▶ _Excerpt provided_:
◆ ◆ ◆
Case Study

How Neptune Gave Waabi Organization-Wide Visibility on Experiment Data

Organic adoption by our teams has been a key indicator that the tool has added value to their workflows and they've been able to use it successfully.

Neil Isaac

Senior Staff Software Developer at Waabi

Before

No experiment tracking solution in place

Multiple teams training models and struggling with knowledge sharing

After

Unified tracking and data analysis across large-scale experiments

Improved organizational visibility and consistency in benchmarking

Waabi, founded by AI pioneer and visionary Raquel Urtasun (ex-Uber Chief Scientist), is developing the next generation of self-driving truck technology. Their goal is to develop a large-scale solution for self-driving trucks.

They do this by using deep learning, probabilistic inference, and complex optimization to create software that is end-to-end trainable, interpretable, and capable of very complex reasoning.

Waabi World and its core capabilities: World creation, camera and LiDAR sensor simulation, scenario generation and testing, and learning to drive in simulation — Waabi World and its core capabilities | Source

The challenge

Waabi’s ML teams are organized around different technical pillars. Each pillar is in charge of delivering technology for a different functional area. At a high level, AI teams at Waabi have a standard process to benchmark their research progress. They establish a fair benchmark, set up baseline models, and go through iterations of testing new ideas.

They have a unified training workflow across all projects and datasets. So all the teams constantly launch experiments for different tasks. They seek model improvements by iteratively fine-tuning them and regularly comparing results against established benchmarks. Depending on the project they work on, they can launch over ten training jobs and experiments per day.

And considering that for autonomous systems to work, they must achieve a complex understanding of the environment to decide what action to take, there are many different types of data involved. Maps, LiDAR, camera, radar, inertial, and other sensor data.
◆ ◆ ◆
Rows from a pointing dataset
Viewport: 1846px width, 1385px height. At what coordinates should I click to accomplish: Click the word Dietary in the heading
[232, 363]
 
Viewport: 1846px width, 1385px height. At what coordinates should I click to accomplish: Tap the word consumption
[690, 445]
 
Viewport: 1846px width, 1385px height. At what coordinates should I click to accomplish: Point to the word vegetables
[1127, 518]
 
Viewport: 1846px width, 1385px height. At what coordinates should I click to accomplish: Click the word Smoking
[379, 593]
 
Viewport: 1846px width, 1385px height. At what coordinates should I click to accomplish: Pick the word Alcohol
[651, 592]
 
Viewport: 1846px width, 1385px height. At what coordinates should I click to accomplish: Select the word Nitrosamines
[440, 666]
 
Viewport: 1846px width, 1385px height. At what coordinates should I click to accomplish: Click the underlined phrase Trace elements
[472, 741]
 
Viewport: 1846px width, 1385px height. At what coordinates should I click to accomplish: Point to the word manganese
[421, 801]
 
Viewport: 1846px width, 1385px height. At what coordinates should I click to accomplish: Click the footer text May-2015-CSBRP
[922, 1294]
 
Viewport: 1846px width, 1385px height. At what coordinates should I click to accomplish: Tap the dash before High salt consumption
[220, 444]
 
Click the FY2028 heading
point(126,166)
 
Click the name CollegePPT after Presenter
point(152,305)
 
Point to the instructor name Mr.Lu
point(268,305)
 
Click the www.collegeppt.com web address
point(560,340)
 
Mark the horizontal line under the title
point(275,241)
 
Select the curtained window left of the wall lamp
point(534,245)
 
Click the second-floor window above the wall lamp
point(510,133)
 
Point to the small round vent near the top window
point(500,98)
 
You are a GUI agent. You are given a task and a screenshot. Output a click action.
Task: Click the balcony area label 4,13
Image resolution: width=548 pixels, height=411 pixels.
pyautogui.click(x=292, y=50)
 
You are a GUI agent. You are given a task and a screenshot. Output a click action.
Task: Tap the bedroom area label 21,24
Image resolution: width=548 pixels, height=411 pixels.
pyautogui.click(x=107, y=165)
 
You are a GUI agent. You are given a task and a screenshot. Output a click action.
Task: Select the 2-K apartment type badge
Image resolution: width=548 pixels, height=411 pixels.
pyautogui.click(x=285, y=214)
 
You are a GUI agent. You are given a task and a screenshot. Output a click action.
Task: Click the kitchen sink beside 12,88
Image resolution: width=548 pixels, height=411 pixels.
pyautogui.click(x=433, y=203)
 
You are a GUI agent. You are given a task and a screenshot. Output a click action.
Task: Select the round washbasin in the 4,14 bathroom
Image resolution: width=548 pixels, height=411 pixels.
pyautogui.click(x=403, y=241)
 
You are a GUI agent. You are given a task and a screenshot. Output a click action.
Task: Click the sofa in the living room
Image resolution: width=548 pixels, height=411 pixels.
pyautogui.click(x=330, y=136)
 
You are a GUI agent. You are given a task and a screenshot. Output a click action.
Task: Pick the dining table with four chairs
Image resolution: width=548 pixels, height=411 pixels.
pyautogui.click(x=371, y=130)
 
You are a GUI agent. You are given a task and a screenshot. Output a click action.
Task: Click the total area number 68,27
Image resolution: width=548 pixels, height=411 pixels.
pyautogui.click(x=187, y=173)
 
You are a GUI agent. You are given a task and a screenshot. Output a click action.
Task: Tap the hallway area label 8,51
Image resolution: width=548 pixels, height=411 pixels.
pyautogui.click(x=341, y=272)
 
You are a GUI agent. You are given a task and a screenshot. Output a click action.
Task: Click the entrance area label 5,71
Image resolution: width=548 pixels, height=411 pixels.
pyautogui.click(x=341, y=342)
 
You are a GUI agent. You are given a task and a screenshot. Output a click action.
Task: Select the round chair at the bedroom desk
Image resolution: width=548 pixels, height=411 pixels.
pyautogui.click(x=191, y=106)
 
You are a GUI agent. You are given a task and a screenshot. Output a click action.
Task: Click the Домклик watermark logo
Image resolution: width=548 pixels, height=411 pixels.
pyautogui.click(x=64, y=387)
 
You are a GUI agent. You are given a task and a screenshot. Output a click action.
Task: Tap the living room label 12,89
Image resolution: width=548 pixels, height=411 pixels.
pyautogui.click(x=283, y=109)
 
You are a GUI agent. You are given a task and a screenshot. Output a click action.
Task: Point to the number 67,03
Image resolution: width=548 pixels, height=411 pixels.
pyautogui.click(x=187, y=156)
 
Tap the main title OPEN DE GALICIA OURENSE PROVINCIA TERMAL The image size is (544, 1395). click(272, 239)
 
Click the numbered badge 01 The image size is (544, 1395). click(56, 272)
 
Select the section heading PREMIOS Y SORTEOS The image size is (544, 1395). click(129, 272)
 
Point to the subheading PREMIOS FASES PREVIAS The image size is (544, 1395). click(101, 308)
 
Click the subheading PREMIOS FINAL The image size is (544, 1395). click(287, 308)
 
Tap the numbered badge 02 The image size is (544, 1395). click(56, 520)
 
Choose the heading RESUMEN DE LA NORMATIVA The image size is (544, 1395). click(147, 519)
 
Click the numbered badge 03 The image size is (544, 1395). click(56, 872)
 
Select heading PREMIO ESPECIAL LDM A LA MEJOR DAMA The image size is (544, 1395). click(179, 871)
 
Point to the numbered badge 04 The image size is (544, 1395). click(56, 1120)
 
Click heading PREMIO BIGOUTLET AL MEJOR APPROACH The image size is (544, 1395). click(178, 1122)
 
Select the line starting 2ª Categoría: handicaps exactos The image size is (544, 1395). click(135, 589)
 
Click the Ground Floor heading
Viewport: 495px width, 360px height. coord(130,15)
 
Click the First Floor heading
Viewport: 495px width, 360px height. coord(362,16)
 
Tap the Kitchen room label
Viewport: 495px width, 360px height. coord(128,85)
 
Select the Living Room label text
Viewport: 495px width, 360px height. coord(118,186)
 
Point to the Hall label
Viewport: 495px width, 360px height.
◆ ◆ ◆
▶ _Tasks to carry out_:
(a) In the Waabi case study, how many training jobs and experiments can the teams launch per day?
(b) Go on with the Waabi case study, picking up after its last sentence.
These rows are separate from the Waabi case study.

▶ _Response list_:
(a) Over ten, depending on the project they work on.

(b)
Having such a large-scale process under control quickly became a challenge. “Our ML teams at Waabi continuously run large-scale experiments with ML models. A significant challenge we faced was keeping track of the data they collected from experiments and exporting it in an organized and shareable way,” says Neil Isaac, Sr. Staff Software Developer at Waabi.

Visibility across the organization in large-scale experimentation workflow

It was especially important for them to be able to share this work across the entire organization, as visibility and consistency are fundamental for the company.

“We identified the lack of tooling as soon as we started planning and building consistent benchmark datasets. We considered our workflow and recognized that sharing benchmark results in a constant place and format and retaining data for later comparison after the end of a project was critical,” says Neil.

The company evaluated open-source solutions and well-known vendor products. They were looking for feature-rich experiment tracking, collaboration capabilities, and high-quality documentation. “Neptune was the best choice for our use cases,” says James Tu, Research Scientist at Waabi.

During the evaluation phase, Neil worked closely with Neptune’s Sales and Product teams. The goal was to find the best way to leverage the tool for Waabi’s use case and collaborate on the roadmap.

I would definitely recommend the product. The Neptune team made it easy to test and adopt the tool via a self-initiated trial but also took the time to make personal connections with our whole team and understand their needs.

Neil Isaac Senior Staff Software Developer at Waabi

Now Waabi has one place to organize all the results. Everyone can have access to this workspace so they can share experiments within and across different teams. Collaboration and knowledge transfer is much easier.

“The product has been very helpful for our experimentation workflows. Almost all the projects in our company are now using Neptune for experiment tracking, and it seems to satisfy all our current needs. It’s also great that all these experiments are available to view for everyone in the organization, making it very easy to reference experimental runs and share results,” says James.

Not only has the visibility improved, but the teams at Waabi are also way more productive. Neptune has made it easier to keep track of the experiments they are running and reduced the amount of overhead spent on the organization.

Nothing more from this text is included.